Scott Walker joins time travel Cocteau challenge

By Jessica Duchen

Scott Walker's music forms the backdrop for a dance work inspired by a Cocteau monologue. Photo / Supplied
Scott Walker's music forms the backdrop for a dance work inspired by a Cocteau monologue. Photo / Supplied

A woman, a telephone and one side of a conversation - sounds like the train journey to work? Not quite.

Instead, it was a situation of measureless dramatic potential for the great French author and artist Jean Cocteau, and the composer Francis Poulenc. The latter's one-act opera for one singer, La Voix Humaine, setting a monologue by Cocteau, is the proof.

This short, searing work forms half of an exceptional cross-genre evening, Cocteau Voices, which takes to the stage this month in the Linbury Studio of London's Royal Opera House.

The Poulenc opera is the second part of the performance; before the interval there's a new ROH commission, a dance work by Aletta Collins, also inspired by a Cocteau monologue, and set to music specially composed by Scott Walker.

Striking a balance between art forms, between intense emotion and a light Gallic touch and between four potentially very different audiences - for dance, opera, literature and Scott Walker - Collins and the director Tom Cairns, who tackles the Poulenc, have set out to share the challenge.

They first worked together on Cocteau's themes of abandonment and possession in the film The Human Voice; now they deepen the connection and move it on to the stage.

In the 1920s, Cocteau was mentor to the group of composers known as Les Six, which included Poulenc, helping to inspire groundbreaking ideas on the nature of French art.

But now his influence has virtually time-travelled. Walker, the legendary singer-songwriter whose recordings with the Walker Brothers first hit British pop charts back in the 1960s, is one of those maverick artists who are constantly reinventing themselves.

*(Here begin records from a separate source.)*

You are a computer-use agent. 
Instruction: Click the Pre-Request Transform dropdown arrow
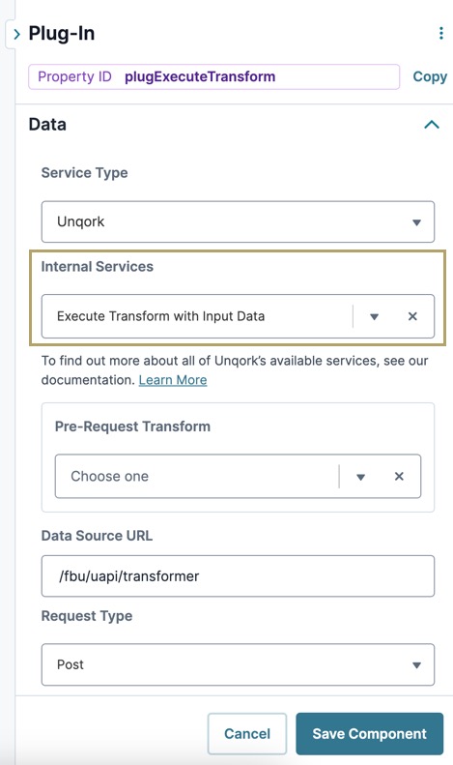(360, 477)
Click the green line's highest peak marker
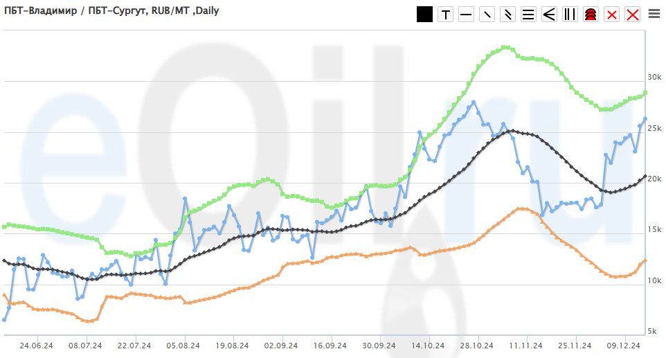The height and width of the screenshot is (358, 666). 506,47
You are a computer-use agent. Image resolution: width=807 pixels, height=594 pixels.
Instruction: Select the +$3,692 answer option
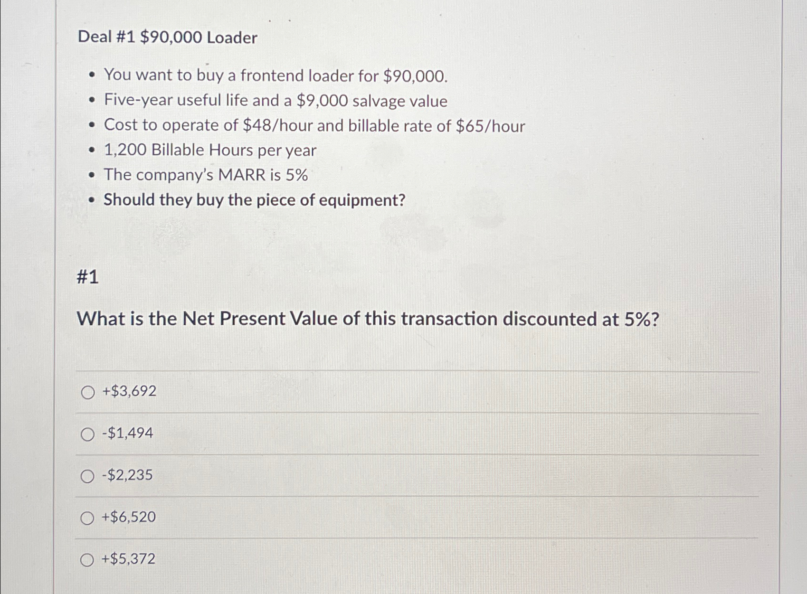tap(88, 392)
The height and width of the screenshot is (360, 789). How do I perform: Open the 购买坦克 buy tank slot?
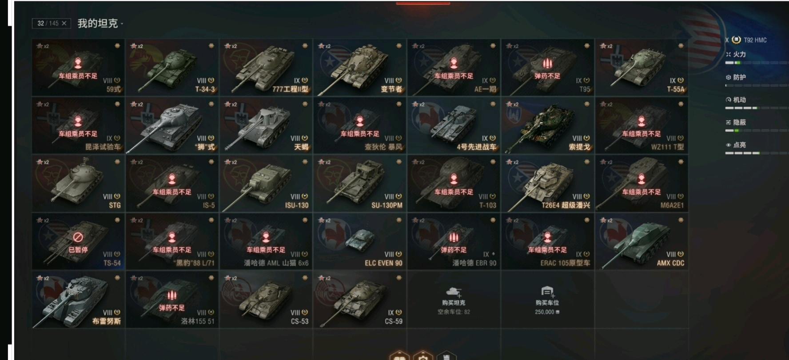point(454,300)
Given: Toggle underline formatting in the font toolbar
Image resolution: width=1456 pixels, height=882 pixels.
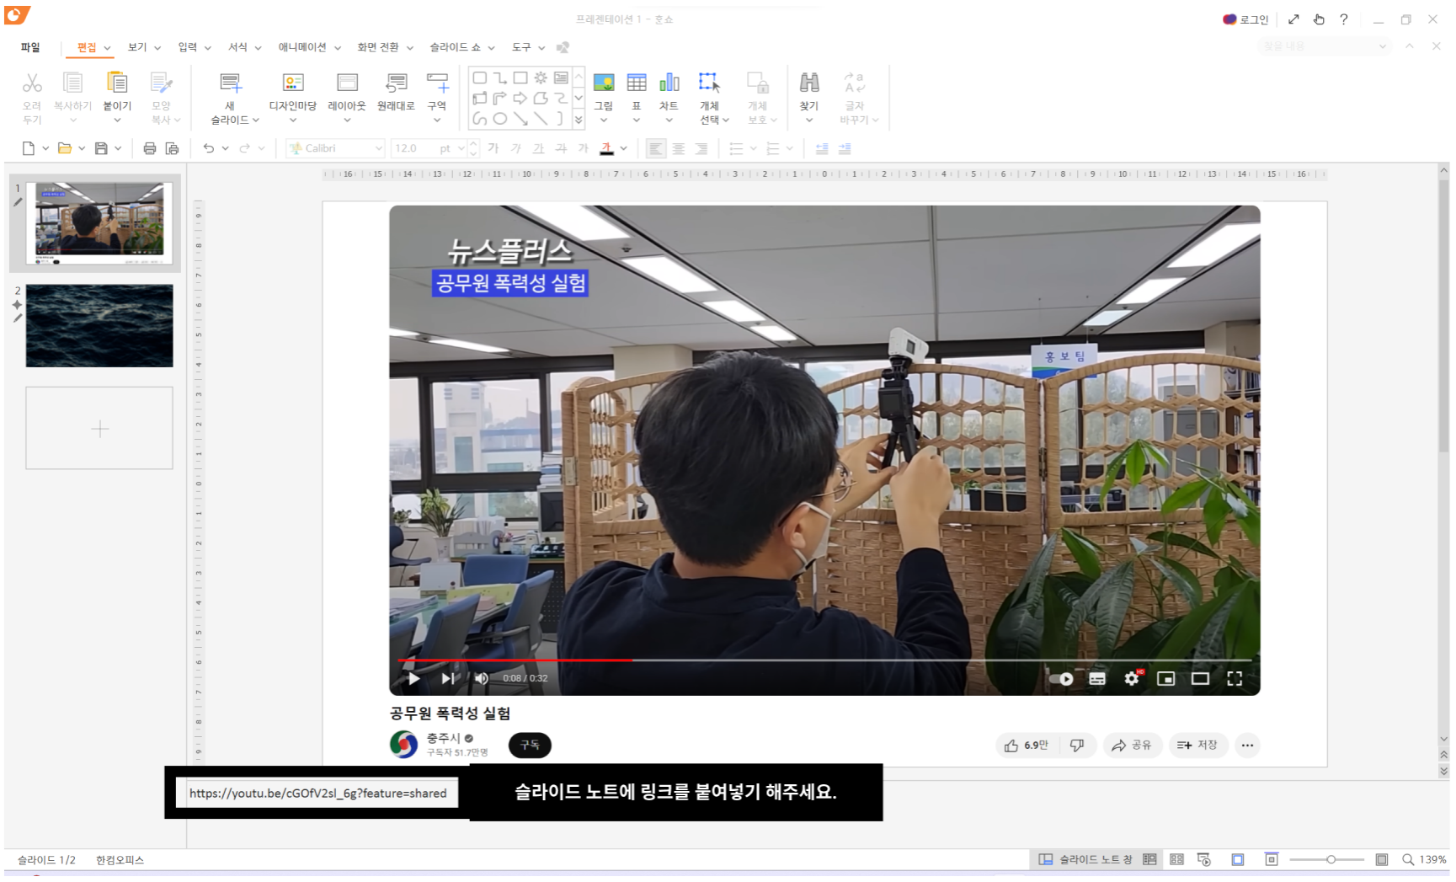Looking at the screenshot, I should point(536,148).
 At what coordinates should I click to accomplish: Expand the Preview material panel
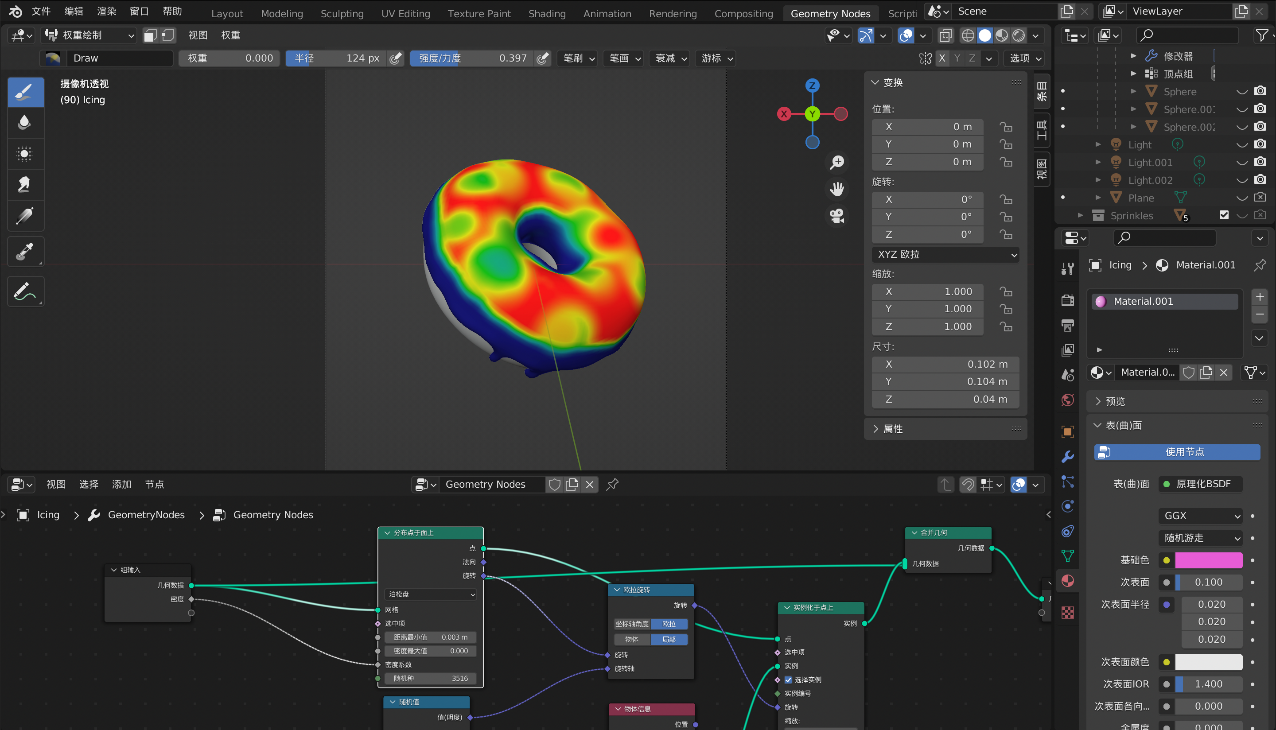pyautogui.click(x=1115, y=401)
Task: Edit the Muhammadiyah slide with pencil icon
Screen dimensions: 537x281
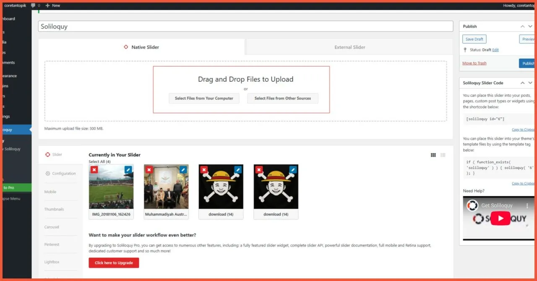Action: [x=183, y=169]
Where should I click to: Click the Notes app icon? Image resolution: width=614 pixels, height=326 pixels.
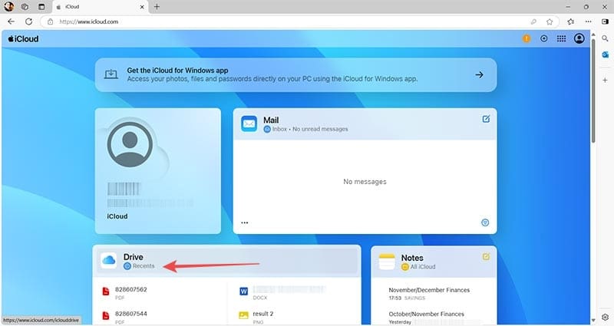click(386, 262)
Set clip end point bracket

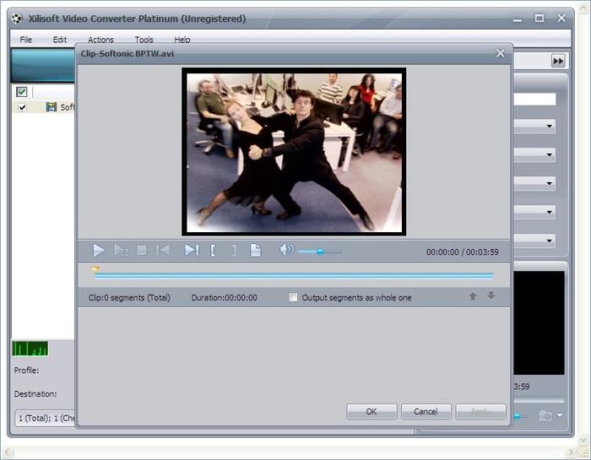point(234,250)
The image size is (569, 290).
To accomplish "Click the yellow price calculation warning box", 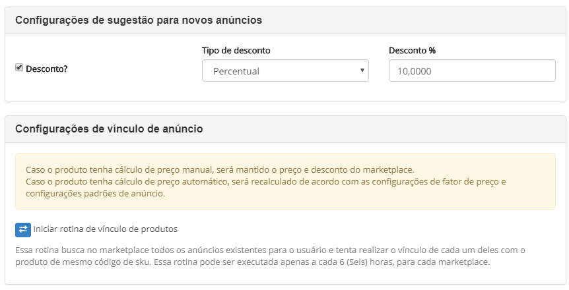I will [285, 181].
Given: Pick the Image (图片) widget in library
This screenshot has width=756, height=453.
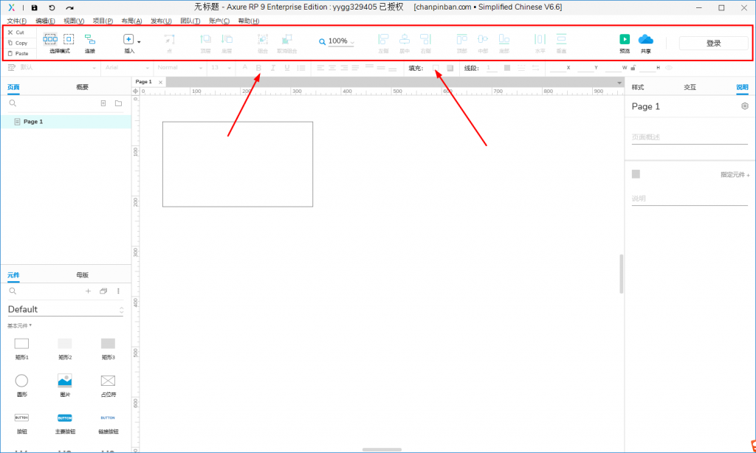Looking at the screenshot, I should (x=65, y=381).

In the late 1960s he immersed himself in studying classical music, including Gregorian chant, which substantially affected his compositions afterwards; his kaleidoscopic musical imagination has continued to astonish, and in 2006 he was immortalised in film as 30th Century Man, a documentary by Stephen Kijak for which David Bowie was executive producer.

Collins first worked with Walker in 2008, when songs from his albums Drift and Tilt were presented at the Barbican as Drifting and Tilting: The Songs of Scott Walker.

"A great range of performers were involved, from Jarvis Cocker to Damon Albarn," Collins says. "I was asked to choreograph two songs - one was a solo dance and the other was part of a larger piece, Clara (Benito's Dream), about Clara Mussolini. It was just fantastic to get to know Scott through working on that project.

"Then, when Cocteau Voices came up 18 months later, Scott was the most exciting choice. It was a collaboration from the word go. The score he's written is absolutely amazing; though it's in no way related to the Poulenc piece, I think the scale, weight and emotional intensity balances it very strongly."

Duet for One Voice was inspired, says Collins, by an early draft of the 1932 monologue that eventually evolved into Le Bel Indifferent.

Cocteau created the latter for Edith Piaf and worked into it many of her own experiences. The earlier version, though, was a radio play, Lis Ton Journal ("Read Your Newspaper") written for Cocteau's male lover, Jean Marais.

In La Voix Humaine, the heroine has been dumped by her implicitly younger lover and speaks to him by telephone; we hear only her side as the opera traces her mental breakdown, the question remaining as to whether she ultimately takes her own life.